In 2019, Labour in government passed the Zero Carbon Act, making a commitment to net zero carbon emissions by 2050. In 2020, they declared a climate emergency.
“The climate crisis is both the easiest and the hardest issue we have ever faced. The easiest because we know what we must do. We must stop the emissions of greenhouse gases. The hardest because our current economics are still totally dependent on burning fossil fuels, and thereby destroying ecosystems in order to create everlasting economic growth.”
Greta Thunberg, In an address to the British Parliament on April 23, 2019.
Changes must be made alongside a Just Transition that ensures no community is left behind and that benefits and costs are equitably distributed. A Just Transition proactively shapes the economy to minimise the impacts of change, and builds our social, economic, and environmental capacity to respond and adapt. A Just Transition ensures the costs of economic change do not fall disproportionately on one group, nor do the benefits accrue to a small group.

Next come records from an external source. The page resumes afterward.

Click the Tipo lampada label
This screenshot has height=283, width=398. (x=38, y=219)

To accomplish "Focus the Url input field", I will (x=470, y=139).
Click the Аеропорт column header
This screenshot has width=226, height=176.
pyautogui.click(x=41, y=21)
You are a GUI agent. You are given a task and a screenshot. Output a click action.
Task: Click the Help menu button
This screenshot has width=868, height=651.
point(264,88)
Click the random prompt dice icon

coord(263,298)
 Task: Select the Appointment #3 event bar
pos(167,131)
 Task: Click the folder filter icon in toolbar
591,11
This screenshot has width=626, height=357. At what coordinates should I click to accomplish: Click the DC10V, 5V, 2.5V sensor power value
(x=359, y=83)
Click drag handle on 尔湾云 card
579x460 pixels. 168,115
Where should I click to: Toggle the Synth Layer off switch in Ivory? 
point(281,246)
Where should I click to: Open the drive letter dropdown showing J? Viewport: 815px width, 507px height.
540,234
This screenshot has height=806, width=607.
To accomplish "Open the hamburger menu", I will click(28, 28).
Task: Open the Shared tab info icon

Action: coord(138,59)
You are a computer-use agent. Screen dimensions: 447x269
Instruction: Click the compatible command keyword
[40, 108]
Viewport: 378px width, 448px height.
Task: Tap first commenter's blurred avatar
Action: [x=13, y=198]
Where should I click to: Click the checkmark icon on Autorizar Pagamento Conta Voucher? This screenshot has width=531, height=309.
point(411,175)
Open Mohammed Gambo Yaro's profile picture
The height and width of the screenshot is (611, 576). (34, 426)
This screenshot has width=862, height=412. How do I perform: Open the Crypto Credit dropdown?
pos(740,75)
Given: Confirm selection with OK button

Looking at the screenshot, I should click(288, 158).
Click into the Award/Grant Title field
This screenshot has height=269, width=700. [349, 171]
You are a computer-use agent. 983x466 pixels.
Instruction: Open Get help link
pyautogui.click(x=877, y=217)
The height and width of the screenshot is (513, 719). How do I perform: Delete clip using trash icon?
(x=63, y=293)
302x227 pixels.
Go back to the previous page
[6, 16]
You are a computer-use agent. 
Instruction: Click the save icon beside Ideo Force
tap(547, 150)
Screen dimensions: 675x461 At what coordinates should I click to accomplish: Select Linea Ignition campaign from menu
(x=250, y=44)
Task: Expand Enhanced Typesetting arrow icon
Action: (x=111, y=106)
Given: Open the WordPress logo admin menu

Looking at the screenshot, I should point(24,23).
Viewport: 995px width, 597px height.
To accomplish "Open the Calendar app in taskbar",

Fortunately, investing in green infrastructure not only creates jobs, it creates more jobs per dollar invested than fossil fuel jobs.[1] They also create more high-skilled jobs because many fossil fuel industries are highly automated and capital intensive.
On the other hand, clean energy or sustainable infrastructure jobs require more urban planners, engineers and construction workers per dollar invested — that is according to a recent study by the World Resources Institute, the International Trade Union Confederation, and the New Climate Economy.[2] Their study found that:
- Mass transit creates 1.4 times as many jobs as road construction per dollar.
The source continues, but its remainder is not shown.